Increase in protein and albumin levels are considered as a characteristic feature of tissue damage. Thus, the effect of treatment combination on total protein (TP) and albumin levels were studied. Reports from the present study indicate that treatment of OVA sensitized animals with saffron extract and salbutamol prevented increase in TP levels. However, a significant increase in TP levels of negative control group was observed in serum, BALF and lung tissues as compared to normal control group. These results are in line with previous research findings [18]. Similarly, from the present investigation BALF and serum albumin reports suggest that treatment combination has significantly inhibited albumin levels in OVA sensitized rats.

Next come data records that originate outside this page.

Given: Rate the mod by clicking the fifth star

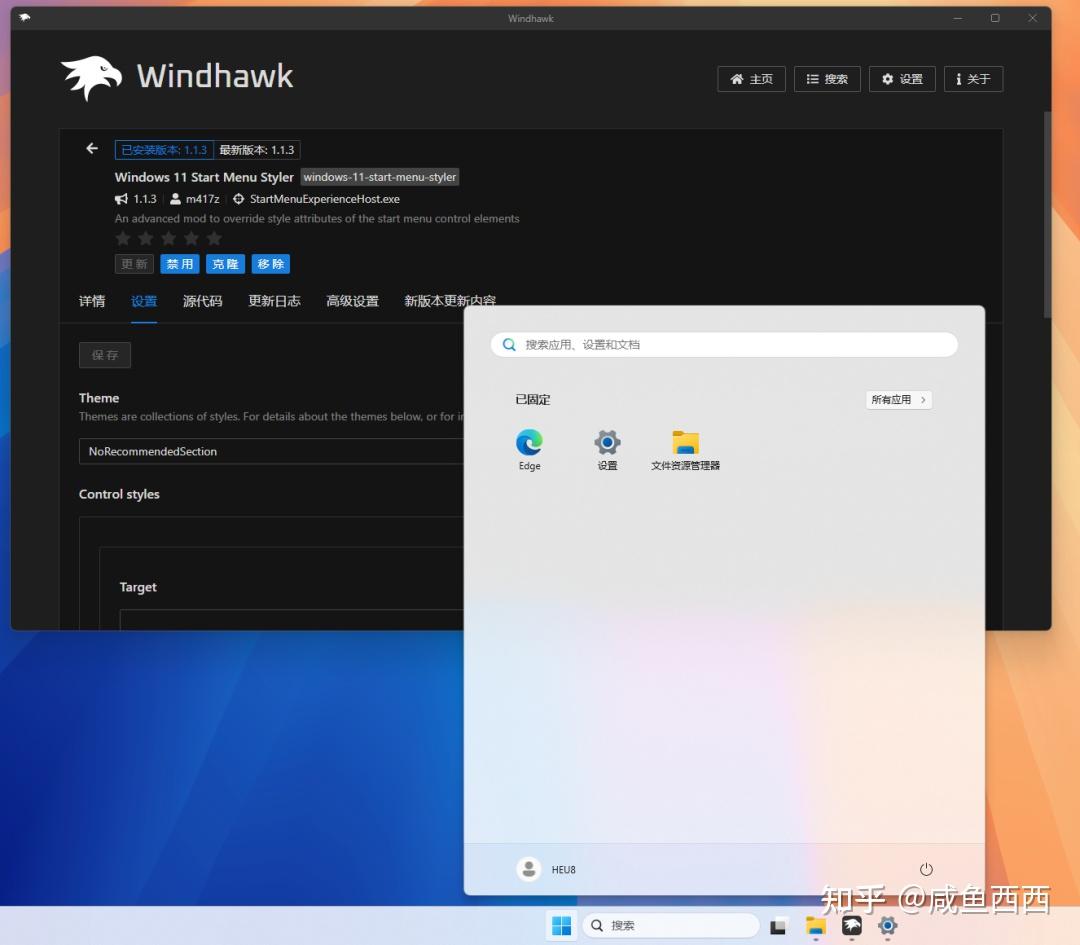Looking at the screenshot, I should point(214,238).
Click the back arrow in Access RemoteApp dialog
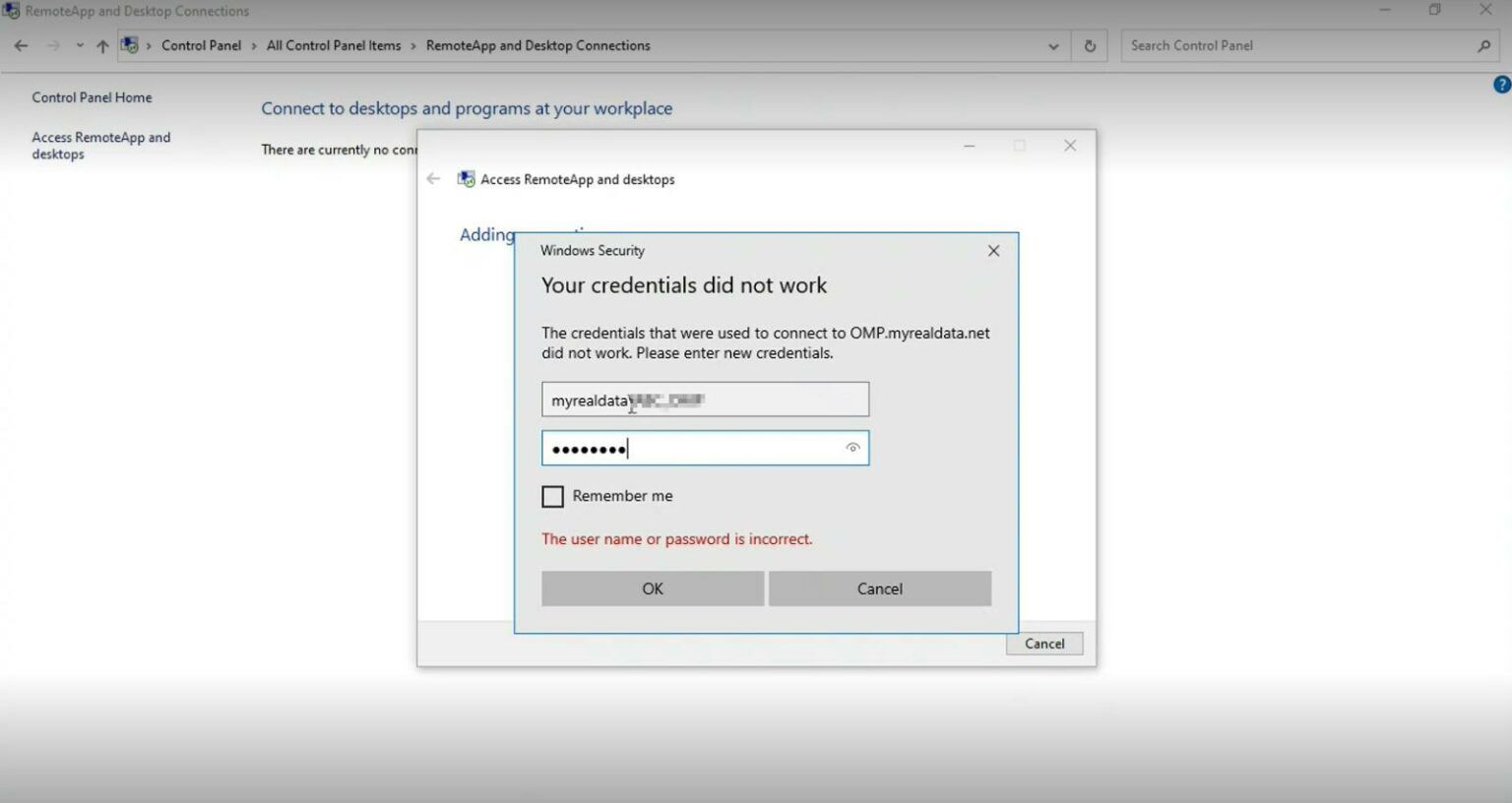This screenshot has height=803, width=1512. point(433,178)
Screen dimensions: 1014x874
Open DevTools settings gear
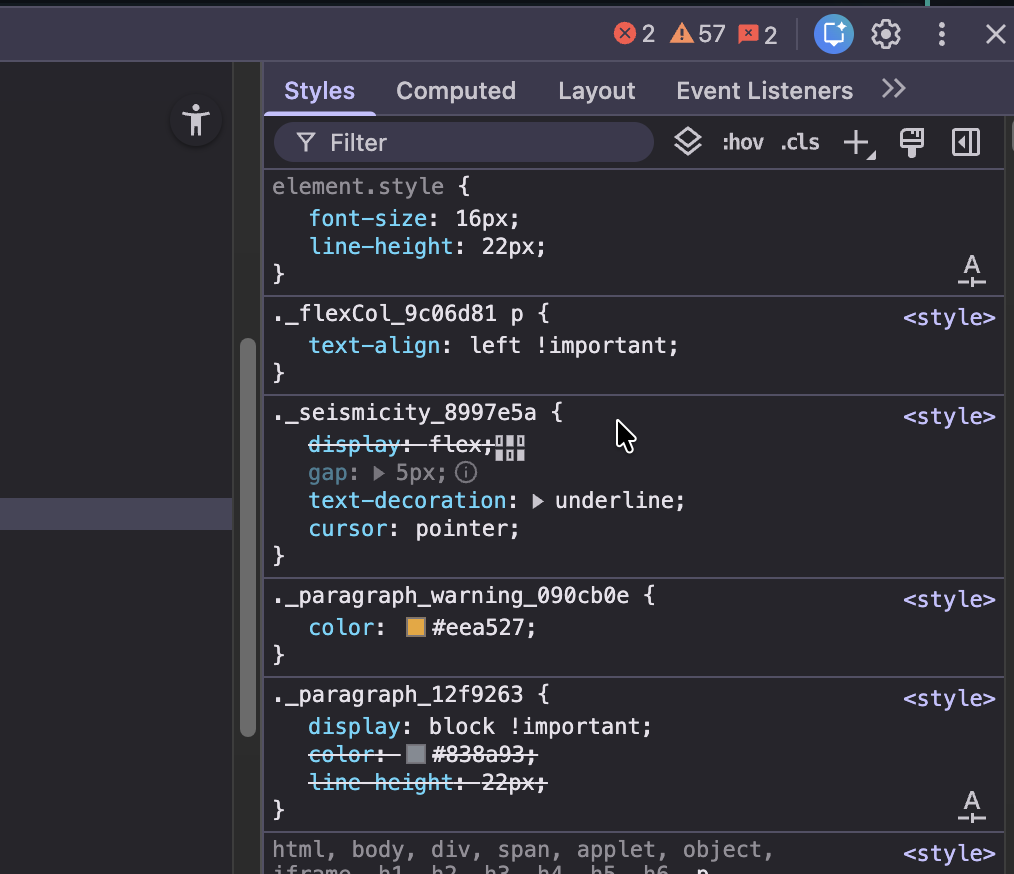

It is well documented that pathogenesis of asthma is due to infiltration of Th2 cytokines (IL-4, IL-13) and they also play an important role in the inflammatory mechanism of allergic asthma [19]. Switching of B lymphocyte to produce IgE and activation of macrophage and dendritic cells requires signals by Th2 cells, mainly IL-4. IL-13 activates signal transducer and transcription factor (STAT 6) via IL-4 mediated signal transduction, leading to AHR in the allergic lung [20,21]. Thus, Th2 cytokines play a significant role in regulating allergic responses. In this study, it was observed that IL-4 and IL-13 levels in lung tissues and BALF were significantly increased in negative control group. Results reveal that administration of saffron extract and salbutamol inhibited the levels of Th2 cytokines, IL-4 and IL-13 in both BALF and lung tissues.

TNF-α and IL-1β are pleiotropic cytokines which drive inflammatory responses causing changes in airway smooth muscle (ASM) responsiveness in asthma. Asthmatics have demonstrated high levels of these pro-inflammatory cytokines in the BAL fluid which are responsible for contraction of ASM [22]. Taking these evidences into consideration, levels of TNF-α and IL-1β in rat lung tissues and BALF were studied. In negative control rats, an upregulation of TNF- α and IL-1β levels were observed after OVA challenge. However, treatment combination inhibited this pro-inflammatory mediator, thus showing its anti-inflammatory effect. Data from the present study indicate that treatment combination of saffron extract and salbutamol decreased the levels of TNF-α and IL-1β in lung tissue as compared to negative control group, thus showing its anti-inflammatory potential against allergen-induced immunoinflammatory disease. The finding of the previous investigator [23] also showed the anti- inflammatory potential of saffron extract via inhibition of TNF-α and IL-1β and our results are also in line with the findings of the investigator.

Inflammatory infiltration in the lungs due to tissue damage is a unique histological feature of OVA challenged allergic asthma model. Histopathological findings illustrated moderate to severe eosinophilic and leukocytic infiltrations along with minimal hemorrhage in the lung tissues of OVA exposed rats of negative control group. However, saffron extract and salbutamol treated rats showed minimal degree of inflammatory infiltration along with minimal hemorrhage in the lungs. Thus, this treatment combination ameliorated histological aberrations caused by OVA inhalation.

5. Conclusions

Currently available treatment regimens for asthma focus on controlling asthmatic exacerbations and are associated with many side effects. Based upon the results obtained from the present study, the combination of C. sativus extract and salbutamol exhibits its anti-asthmatic activity against OVA induced allergic asthma. The treatment combination decreased total and differential cell count in blood and BALF, thereby showing its anti-inflammatory property. The treatment combination also ameliorated total protein, albumin levels, Th2 cytokines (IL-4 and IL-13) and immune-inflammatory responses (TNF-α and IL-1β) in lung tissues and BALF, thus exhibiting its immunomodulatory property. These results suggest that, combined effects of C. sativus extract and salbutamol can be considered as an “add-on therapy” for asthmatics or could be used along with current available anti-asthmatic drugs.